[[ Data records open ]]

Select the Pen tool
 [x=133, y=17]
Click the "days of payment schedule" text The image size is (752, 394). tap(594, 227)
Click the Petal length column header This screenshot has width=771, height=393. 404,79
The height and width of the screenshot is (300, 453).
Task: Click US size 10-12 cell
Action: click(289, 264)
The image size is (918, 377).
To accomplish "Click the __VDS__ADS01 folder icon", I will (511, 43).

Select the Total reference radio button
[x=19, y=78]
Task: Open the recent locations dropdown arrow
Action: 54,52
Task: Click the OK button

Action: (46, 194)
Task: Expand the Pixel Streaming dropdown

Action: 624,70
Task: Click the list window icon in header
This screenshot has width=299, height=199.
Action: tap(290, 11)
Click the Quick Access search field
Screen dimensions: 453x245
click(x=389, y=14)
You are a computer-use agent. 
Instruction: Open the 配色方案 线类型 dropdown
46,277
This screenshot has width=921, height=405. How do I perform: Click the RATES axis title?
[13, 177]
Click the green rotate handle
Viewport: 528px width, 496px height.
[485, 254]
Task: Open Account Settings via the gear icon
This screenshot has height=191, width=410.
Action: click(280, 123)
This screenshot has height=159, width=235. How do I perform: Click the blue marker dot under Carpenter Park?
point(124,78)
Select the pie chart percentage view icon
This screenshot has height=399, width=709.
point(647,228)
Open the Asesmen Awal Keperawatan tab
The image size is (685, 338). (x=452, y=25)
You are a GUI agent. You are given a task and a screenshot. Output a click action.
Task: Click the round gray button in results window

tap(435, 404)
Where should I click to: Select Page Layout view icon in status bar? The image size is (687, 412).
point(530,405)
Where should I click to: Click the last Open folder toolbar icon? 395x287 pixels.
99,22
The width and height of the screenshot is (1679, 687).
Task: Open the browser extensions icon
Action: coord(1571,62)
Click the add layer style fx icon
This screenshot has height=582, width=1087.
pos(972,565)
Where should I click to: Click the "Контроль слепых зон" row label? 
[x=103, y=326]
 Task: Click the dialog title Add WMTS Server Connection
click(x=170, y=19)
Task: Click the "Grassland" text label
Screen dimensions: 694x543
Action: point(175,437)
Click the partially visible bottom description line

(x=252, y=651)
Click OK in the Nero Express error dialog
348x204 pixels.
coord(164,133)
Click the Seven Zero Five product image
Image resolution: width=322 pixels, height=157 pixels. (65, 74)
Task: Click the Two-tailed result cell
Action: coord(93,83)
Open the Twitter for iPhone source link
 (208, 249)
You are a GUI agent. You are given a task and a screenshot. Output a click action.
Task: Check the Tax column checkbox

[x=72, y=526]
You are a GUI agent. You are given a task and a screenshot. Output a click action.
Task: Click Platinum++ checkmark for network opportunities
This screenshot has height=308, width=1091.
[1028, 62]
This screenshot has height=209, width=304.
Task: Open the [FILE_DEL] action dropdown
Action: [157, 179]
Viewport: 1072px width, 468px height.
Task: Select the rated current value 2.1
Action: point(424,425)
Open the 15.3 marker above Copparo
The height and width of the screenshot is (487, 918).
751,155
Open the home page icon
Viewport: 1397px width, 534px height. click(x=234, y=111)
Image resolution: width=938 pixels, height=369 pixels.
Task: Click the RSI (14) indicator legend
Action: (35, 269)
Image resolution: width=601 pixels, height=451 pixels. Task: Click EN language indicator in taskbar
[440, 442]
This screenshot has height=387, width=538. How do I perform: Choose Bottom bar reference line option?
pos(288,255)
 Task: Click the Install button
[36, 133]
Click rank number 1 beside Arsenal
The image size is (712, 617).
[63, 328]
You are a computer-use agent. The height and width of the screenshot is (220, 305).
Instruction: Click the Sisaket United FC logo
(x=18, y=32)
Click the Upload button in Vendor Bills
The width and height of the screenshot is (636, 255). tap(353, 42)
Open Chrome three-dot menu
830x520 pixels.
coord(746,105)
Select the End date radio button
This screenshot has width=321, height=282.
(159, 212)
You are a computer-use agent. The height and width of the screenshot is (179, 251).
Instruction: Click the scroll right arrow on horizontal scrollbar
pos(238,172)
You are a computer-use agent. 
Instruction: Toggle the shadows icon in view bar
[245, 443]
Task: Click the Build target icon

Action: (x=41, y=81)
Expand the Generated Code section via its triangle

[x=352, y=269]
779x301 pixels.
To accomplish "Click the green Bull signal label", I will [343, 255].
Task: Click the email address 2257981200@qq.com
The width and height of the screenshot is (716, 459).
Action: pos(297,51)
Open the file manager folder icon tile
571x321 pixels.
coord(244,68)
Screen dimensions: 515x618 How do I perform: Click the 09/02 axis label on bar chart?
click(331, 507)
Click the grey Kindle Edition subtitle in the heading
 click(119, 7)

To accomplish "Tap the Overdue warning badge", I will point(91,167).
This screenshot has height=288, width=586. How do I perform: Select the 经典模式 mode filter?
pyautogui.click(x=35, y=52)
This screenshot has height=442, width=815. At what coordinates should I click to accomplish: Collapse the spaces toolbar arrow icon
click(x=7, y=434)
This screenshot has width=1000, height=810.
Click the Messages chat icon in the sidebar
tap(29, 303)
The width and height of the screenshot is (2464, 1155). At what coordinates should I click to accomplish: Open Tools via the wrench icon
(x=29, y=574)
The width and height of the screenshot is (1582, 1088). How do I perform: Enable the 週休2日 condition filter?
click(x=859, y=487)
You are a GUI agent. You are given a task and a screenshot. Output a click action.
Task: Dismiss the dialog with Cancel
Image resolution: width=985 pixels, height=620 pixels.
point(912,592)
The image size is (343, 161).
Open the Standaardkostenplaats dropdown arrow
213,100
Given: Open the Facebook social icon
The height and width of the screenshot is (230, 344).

[[ Data records closed ]]

Action item: Copy each line of the data that contains the word "computer", leaving the other lines out.

Expected answer:
You are a computer-use agent. 
You are a computer-use agent. The height and width of the screenshot is (220, 305).
You are a computer-use agent. The height and width of the screenshot is (179, 251).
You are a computer-use agent. 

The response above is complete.